- _Source data_
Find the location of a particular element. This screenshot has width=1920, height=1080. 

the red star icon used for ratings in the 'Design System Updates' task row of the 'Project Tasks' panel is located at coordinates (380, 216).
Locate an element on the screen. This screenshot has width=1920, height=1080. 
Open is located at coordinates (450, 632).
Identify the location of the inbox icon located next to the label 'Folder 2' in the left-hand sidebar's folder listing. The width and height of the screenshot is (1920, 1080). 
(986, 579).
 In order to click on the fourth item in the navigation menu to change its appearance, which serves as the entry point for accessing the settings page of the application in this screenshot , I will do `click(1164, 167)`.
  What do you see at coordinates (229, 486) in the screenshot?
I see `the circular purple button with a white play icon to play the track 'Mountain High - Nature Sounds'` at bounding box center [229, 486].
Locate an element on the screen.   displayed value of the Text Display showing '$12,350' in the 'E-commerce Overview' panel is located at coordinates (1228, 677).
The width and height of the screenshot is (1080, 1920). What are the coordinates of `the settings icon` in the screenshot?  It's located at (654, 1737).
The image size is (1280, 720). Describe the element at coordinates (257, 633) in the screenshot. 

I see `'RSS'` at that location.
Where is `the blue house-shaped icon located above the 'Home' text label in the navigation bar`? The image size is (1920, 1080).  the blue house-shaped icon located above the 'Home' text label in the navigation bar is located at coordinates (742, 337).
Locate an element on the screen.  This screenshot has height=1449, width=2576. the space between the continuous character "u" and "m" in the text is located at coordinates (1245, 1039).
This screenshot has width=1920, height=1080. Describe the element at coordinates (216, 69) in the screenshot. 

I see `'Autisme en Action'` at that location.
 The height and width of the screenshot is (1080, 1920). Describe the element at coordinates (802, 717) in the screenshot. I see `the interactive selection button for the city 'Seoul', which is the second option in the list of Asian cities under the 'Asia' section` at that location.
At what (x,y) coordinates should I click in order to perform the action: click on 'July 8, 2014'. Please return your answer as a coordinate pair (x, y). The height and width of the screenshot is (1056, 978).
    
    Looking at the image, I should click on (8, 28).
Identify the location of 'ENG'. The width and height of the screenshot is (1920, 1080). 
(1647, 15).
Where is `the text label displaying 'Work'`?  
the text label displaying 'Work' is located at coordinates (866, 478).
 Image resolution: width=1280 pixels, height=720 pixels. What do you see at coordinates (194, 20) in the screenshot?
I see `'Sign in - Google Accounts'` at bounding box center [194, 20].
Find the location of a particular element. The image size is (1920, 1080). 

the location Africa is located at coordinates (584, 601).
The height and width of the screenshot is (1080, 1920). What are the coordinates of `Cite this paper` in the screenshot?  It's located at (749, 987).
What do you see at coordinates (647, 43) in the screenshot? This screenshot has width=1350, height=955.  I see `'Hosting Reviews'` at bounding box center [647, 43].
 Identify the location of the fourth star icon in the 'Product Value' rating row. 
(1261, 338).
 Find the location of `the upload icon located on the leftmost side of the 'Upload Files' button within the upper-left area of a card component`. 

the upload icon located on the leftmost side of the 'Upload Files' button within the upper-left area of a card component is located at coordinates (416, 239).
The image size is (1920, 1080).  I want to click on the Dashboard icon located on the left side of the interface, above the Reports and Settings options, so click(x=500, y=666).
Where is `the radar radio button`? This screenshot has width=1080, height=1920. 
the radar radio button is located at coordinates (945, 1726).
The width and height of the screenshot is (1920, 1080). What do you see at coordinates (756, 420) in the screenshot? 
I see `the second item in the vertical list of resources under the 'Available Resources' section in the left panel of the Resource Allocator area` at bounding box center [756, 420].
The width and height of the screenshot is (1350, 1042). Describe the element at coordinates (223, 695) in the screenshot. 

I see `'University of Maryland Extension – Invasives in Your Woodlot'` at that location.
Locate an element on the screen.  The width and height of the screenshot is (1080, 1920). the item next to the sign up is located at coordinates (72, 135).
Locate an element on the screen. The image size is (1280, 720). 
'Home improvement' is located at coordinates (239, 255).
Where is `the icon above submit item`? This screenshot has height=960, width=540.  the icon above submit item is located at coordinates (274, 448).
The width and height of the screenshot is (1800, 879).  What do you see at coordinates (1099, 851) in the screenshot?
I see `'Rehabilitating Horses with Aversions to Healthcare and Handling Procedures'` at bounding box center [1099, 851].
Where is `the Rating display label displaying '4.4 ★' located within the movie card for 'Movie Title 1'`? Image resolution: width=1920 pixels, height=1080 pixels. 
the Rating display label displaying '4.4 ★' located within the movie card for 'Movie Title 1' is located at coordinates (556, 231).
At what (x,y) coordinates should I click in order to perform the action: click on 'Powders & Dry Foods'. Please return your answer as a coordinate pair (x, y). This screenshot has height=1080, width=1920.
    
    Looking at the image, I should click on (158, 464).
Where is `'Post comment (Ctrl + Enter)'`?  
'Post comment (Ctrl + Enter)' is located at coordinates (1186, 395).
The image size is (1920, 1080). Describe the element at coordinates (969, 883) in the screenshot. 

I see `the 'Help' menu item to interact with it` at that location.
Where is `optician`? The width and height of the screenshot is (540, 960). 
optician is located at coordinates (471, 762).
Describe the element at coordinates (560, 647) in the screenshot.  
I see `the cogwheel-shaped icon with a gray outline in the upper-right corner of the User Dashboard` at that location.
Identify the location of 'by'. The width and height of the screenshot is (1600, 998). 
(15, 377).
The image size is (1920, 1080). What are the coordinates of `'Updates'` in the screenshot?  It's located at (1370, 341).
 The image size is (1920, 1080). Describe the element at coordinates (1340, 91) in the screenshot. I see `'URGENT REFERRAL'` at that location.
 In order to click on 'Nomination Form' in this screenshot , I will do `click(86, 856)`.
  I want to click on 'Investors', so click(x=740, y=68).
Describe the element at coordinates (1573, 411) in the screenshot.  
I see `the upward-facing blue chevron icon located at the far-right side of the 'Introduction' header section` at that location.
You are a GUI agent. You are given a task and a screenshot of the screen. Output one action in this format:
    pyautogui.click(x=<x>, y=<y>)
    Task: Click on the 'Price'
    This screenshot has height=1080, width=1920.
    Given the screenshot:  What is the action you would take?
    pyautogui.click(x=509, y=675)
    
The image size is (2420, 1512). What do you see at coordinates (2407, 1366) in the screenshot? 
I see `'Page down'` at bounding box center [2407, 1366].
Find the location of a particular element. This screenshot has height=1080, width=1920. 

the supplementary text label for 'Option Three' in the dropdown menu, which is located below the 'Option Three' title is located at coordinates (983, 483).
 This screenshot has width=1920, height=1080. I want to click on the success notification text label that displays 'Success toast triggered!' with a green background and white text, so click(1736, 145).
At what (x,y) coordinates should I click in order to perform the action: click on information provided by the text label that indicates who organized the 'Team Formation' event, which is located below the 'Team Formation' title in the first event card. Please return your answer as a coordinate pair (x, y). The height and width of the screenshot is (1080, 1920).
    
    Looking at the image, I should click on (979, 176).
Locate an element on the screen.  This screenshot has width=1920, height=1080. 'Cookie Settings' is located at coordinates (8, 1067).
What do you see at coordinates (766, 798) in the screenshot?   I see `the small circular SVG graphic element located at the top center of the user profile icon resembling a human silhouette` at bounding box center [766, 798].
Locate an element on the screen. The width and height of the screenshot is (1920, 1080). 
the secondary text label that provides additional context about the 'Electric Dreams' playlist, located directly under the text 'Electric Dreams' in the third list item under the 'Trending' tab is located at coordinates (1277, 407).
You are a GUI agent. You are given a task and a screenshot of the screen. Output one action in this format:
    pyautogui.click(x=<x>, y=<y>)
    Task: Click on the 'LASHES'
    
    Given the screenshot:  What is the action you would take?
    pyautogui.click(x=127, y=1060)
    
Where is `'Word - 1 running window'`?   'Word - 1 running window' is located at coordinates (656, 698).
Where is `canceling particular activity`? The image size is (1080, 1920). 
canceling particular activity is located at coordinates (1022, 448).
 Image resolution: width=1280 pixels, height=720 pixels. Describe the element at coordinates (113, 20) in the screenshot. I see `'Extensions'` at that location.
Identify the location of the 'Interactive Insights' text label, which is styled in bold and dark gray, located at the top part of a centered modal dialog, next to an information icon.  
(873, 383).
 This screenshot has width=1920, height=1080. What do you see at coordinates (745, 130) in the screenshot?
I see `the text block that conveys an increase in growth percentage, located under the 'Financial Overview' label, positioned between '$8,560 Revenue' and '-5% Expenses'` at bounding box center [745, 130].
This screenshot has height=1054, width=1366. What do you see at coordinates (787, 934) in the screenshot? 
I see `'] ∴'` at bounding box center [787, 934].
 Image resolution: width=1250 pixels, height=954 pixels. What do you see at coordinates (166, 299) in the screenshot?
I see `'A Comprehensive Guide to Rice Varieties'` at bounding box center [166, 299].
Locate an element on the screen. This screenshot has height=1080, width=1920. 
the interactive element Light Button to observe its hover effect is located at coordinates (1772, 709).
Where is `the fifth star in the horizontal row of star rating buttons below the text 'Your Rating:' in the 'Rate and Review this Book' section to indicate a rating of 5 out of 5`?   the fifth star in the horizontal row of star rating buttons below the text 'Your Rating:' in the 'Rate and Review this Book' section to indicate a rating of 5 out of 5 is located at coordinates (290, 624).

- _Problem_
Copy the data above word for word, from the line that contains "coordinates (656, 698)." through the line that contains "the interactive element", including both of those lines.

- _Correct output_
Where is `'Word - 1 running window'`?   'Word - 1 running window' is located at coordinates (656, 698).
Where is `canceling particular activity`? The image size is (1080, 1920). 
canceling particular activity is located at coordinates (1022, 448).
 Image resolution: width=1280 pixels, height=720 pixels. Describe the element at coordinates (113, 20) in the screenshot. I see `'Extensions'` at that location.
Identify the location of the 'Interactive Insights' text label, which is styled in bold and dark gray, located at the top part of a centered modal dialog, next to an information icon.  
(873, 383).
 This screenshot has width=1920, height=1080. What do you see at coordinates (745, 130) in the screenshot?
I see `the text block that conveys an increase in growth percentage, located under the 'Financial Overview' label, positioned between '$8,560 Revenue' and '-5% Expenses'` at bounding box center [745, 130].
This screenshot has height=1054, width=1366. What do you see at coordinates (787, 934) in the screenshot? 
I see `'] ∴'` at bounding box center [787, 934].
 Image resolution: width=1250 pixels, height=954 pixels. What do you see at coordinates (166, 299) in the screenshot?
I see `'A Comprehensive Guide to Rice Varieties'` at bounding box center [166, 299].
Locate an element on the screen. This screenshot has height=1080, width=1920. 
the interactive element Light Button to observe its hover effect is located at coordinates (1772, 709).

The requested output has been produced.